++++ Selección ++++

Un mundo felicísimo
En octubre de 1949,
pocos meses después de que George Orwell publicara su célebre distopía 1984,
Aldous Huxley le escribía una carta, ponderando sus virtudes literarias y...
juzgando, sin embargo, que Orwell estaba por completo equivocado en su visión
del futuro y de la nueva forma de poder omnímodo que emergería, para tener
controlados a los hombres. «Mi opinión escribe Huxley es que la oligarquía
dominante encontrará maneras menos arduas y derrochadoras de gobernar y
satisfacer su sed de poder y que esas maneras se asemejarán a aquellas que
describí en Un mundo feliz». Y añade, más adelante: «Pienso que, en la próxima
generación, los amos del mundo descubrirán que el condicionamiento infantil y
la narco-hipnosis son más eficaces como instrumentos de gobierno que las
cachiporras y las cárceles; y que el anhelo de poder podrá colmarse tan
satisfactoriamente sugiriendo a la gente que ame su servidumbre como
flagelándola y golpeándola hasta conseguir su obediencia».
Como suponía Huxley,
las oligarquías que gobiernan el mundo han desdeñado el flagelo y han
descubierto la eficacia del «condicionamiento infantil», de la caricia
halagadora, del entontecimiento hipnótico que nos convierte en zombis. Orwell,
un comunista que había acabado tarifando con sus camaradas, se imaginó el
futuro gobernado por una suerte de estalinismo hipertecnificado que impone una
dictadura agobiantemente censoria y somete a escrutinio y vigilancia todas las
inquietudes intelectuales y espirituales; pero lo cierto es que la tiranía que
finalmente se instauró no necesitaba vigilar nuestras inquietudes intelectuales
y espirituales, por la sencilla razón de que previamente se había encargado de
anularlas, mediante un bazar de entretenimientos idiotizantes que nos
euniquizan mentalmente y nos abrasan el alma, a la vez que nos convierten en
ególatras dominados por nuestras gónadas. Orwell urdió la pesadilla de un
mundo en el que se han cegado todas las fuentes de información; pero lo cierto
es que nuestro mundo está anegado de información, una catarata informe y
atosigante de información que no podemos digerir y que, a la postre, nos
convierte en un rebaño de autómatas pasivos, incapaces de cualquier reacción, o
bien en jenízaros que obedecen las consignas de la propaganda al modo
pauloviano. Orwell, ingenuamente, pensó que una inexpugnable telaraña
burocrática impediría que supiésemos la verdad de las cosas; pero lo cierto es
que en nuestro mundo la verdad es menospreciada, ensordecida por un estruendo
de dulces mentiras, y quienes la portan son execrados como profetas de
calamidades. Orwell, con escasa perspicacia, pensó que toda forma de rebeldía
contra el poder omnímodo y controlador sería severamente castigada mediante
técnicas represivas de derechos y libertades, incluso mediante la tortura; pero
lo cierto es que en nuestro mundo todo amago de rebelión es desactivado
mediante técnicas de exaltación de derechos y libertades y mediante el
suministro de placeres idiotizantes. Huxley avizoró el mundo felicísimo que
venía; Orwell, más allá de algunos aciertos parciales, no supo penetrar la
entraña del nuevo poder que confiscaría nuestras almas deificando nuestros
apetitos más viles.

++++ Extracto del conjunto ++++

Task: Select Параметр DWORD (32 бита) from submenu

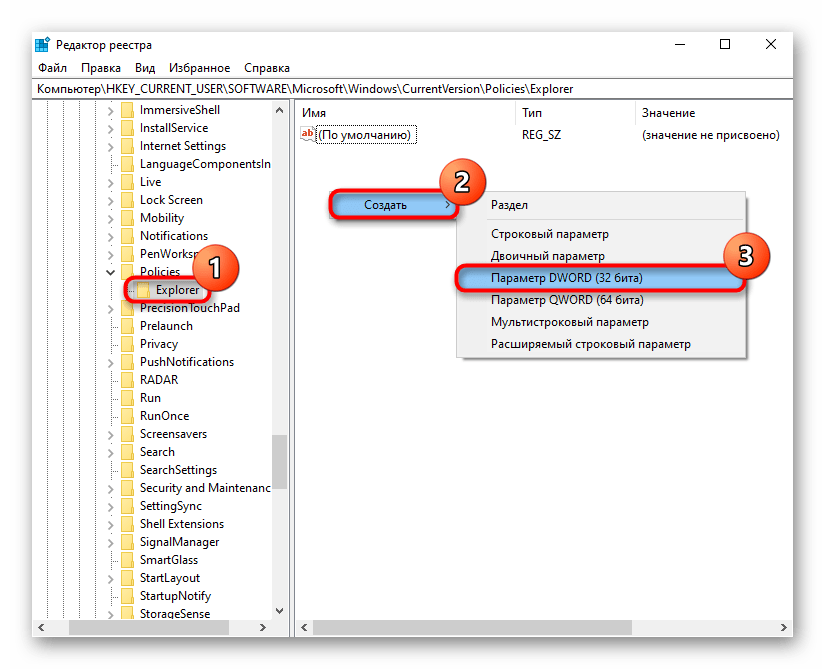Action: (x=566, y=277)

++++

_Tareas pendientes_
a - Por favor, convierte en una lista breve el párrafo de la selección que empieza con «En octubre de 1949» y conserva sus datos principales.
b - Contesta con datos de la selección:
(i) ¿En qué mes y año escribió Huxley la carta a Orwell?
(ii) ¿Con quiénes había acabado tarifando Orwell?
(iii) ¿Qué tipo de régimen imaginó Orwell para gobernar el futuro?

_Resultados por tarea_
a -
- En octubre de 1949, pocos meses después de que Orwell publicara 1984, Huxley le escribió una carta.
- En ella elogiaba sus virtudes literarias, pero sostenía que Orwell se equivocaba por completo en su visión del futuro y del nuevo poder omnímodo.
- Según Huxley, la oligarquía dominante encontraría maneras menos arduas y derrochadoras de gobernar, parecidas a las que él describió en Un mundo feliz.
- Creía que en la próxima generación el condicionamiento infantil y la narco-hipnosis serían instrumentos de gobierno más eficaces que las cachiporras y las cárceles.
- Pensaba que el anhelo de poder podría colmarse tanto sugiriendo a la gente que amara su servidumbre como flagelándola y golpeándola hasta lograr su obediencia.

b -
(i) En octubre de 1949.
(ii) Con sus camaradas.
(iii) Una suerte de estalinismo hipertecnificado.